He cited research in stem cells and renewable fuels, as well as efforts toward making college more affordable, as issues that might require his continued stewardship if they are to succeed and endure.

Doyle defeated former U.S. Rep. Mark Green last November.

Sen. Russ Feingold, who also spoke Friday evening, took the new Democratic Congress to task for failing in its mandate from voters to end the Iraq war.

“This Congress is Democratic because America wants this Iraq folly to end,” he told the cheering crowd, announced at about 770 people. “We can hold Republicans responsible for much. But on Iraq, we have ourselves to blame in part.”

He said Democrats who initially voted for a bill containing a timeline for troop withdrawal lost their will after the White House pushed back.

“I’m a little startled, out of 535 members of Congress, that I became the leading critic of the Iraq war from day one,” he said.

Feingold called on his party to show the courage to do what it takes to end the war, especially the freshmen senators he said were elected only for their stated opposition to the war.

• [Given records]:
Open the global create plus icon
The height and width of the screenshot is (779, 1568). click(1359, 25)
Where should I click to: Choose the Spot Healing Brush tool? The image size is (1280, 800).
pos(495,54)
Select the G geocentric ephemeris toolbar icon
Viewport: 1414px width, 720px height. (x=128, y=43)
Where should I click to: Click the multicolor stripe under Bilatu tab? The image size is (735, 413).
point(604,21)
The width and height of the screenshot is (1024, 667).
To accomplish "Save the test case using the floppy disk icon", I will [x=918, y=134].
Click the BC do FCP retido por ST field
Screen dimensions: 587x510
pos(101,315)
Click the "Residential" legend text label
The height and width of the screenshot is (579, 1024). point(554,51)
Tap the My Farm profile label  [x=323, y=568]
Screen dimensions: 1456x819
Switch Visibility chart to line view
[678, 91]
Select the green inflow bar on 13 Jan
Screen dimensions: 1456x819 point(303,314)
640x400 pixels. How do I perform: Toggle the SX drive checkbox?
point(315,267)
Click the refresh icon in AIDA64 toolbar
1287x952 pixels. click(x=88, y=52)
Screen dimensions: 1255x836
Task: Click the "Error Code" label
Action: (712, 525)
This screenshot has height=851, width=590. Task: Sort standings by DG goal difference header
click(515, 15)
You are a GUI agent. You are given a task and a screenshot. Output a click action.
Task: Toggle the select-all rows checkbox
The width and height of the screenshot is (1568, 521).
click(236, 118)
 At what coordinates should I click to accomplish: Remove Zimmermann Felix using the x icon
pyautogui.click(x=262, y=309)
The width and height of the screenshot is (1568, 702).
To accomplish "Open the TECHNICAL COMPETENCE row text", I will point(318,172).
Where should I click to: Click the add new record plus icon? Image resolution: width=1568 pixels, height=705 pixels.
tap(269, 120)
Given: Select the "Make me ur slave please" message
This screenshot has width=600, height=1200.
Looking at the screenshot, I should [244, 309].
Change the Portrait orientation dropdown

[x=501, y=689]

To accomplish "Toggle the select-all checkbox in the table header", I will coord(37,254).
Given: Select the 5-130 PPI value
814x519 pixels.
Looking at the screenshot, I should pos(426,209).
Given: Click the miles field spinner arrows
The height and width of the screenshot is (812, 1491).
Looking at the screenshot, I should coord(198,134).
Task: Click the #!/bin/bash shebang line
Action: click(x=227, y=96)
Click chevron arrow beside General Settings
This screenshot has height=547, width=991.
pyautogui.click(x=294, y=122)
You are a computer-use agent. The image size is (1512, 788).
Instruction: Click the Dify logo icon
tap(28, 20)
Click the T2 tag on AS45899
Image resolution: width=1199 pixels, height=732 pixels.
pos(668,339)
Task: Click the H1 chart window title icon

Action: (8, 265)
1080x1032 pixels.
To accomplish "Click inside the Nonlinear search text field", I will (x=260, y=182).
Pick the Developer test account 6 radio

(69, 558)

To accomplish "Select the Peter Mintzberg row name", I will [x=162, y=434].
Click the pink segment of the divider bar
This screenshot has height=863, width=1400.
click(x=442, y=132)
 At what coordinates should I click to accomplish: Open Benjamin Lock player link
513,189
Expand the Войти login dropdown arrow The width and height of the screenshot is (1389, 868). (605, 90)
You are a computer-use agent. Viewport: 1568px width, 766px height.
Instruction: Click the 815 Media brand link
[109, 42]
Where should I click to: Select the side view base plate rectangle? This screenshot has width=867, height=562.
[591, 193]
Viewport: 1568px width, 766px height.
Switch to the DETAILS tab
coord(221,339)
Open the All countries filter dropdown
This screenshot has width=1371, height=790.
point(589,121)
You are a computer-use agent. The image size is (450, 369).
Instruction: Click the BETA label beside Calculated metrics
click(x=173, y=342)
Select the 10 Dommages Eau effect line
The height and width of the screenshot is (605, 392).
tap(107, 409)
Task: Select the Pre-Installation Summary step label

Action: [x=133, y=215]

• [Exercises to complete]:
- 1) Repeat the part of the news excerpt about Doyle and Feingold starting at "Sen. Russ Feingold, who" and ending at "House pushed back.".
- 2) List every person named in the news excerpt about Doyle and Feingold.
- 3) Write the next part of the news excerpt about Doyle and Feingold, starting after its last sentence.
None of the lines are needed here.

• [Answers for the exercise]:
- 1)
Sen. Russ Feingold, who also spoke Friday evening, took the new Democratic Congress to task for failing in its mandate from voters to end the Iraq war.

“This Congress is Democratic because America wants this Iraq folly to end,” he told the cheering crowd, announced at about 770 people. “We can hold Republicans responsible for much. But on Iraq, we have ourselves to blame in part.”

He said Democrats who initially voted for a bill containing a timeline for troop withdrawal lost their will after the White House pushed back.

- 2)
Doyle
Mark Green
Russ Feingold

- 3)
Although Wisconsin is expected to be a crucial battleground in the 2008 election, the Democratic presidential candidates were notably absent from the convention.

Sens. Hillary Clinton of New York and Barack Obama of Illinois passed on the opportunity to address the state’s Democratic base. Clinton was in Washington, D.C., on Friday and Obama was in Minnesota, and both were scheduled to be at an Orlando, Fla., conference Saturday for Latino elected officials, according to spokespeople for their campaigns.

Clinton’s campaign received a boost from state Lt. Gov. Barb Lawton, who in her remarks endorsed Clinton to a lukewarm response.

Obama’s campaign said the senator’s schedule didn’t permit an appearance but he was committed to the Badger State.

Joe Wineke, the state party chair, said he was surprised that no presidential hopefuls attended, even though all were invited, but he noted with a shrug that the Wisconsin primary next Feb. 19 will be after a number of other states’ votes.

“If you’re not one of the February fifth states, no one’s paying attention,” he said.

Wisconsin was among the most tightly contested states in each of the last two presidential elections.

The state’s 10 electoral votes in 2004 went to Democrat John Kerry (50 percent of the vote) who beat President Bush (49 percent) by 11,813 votes.

Four years earlier Democrat Al Gore won by fewer than 6,000 votes over Bush.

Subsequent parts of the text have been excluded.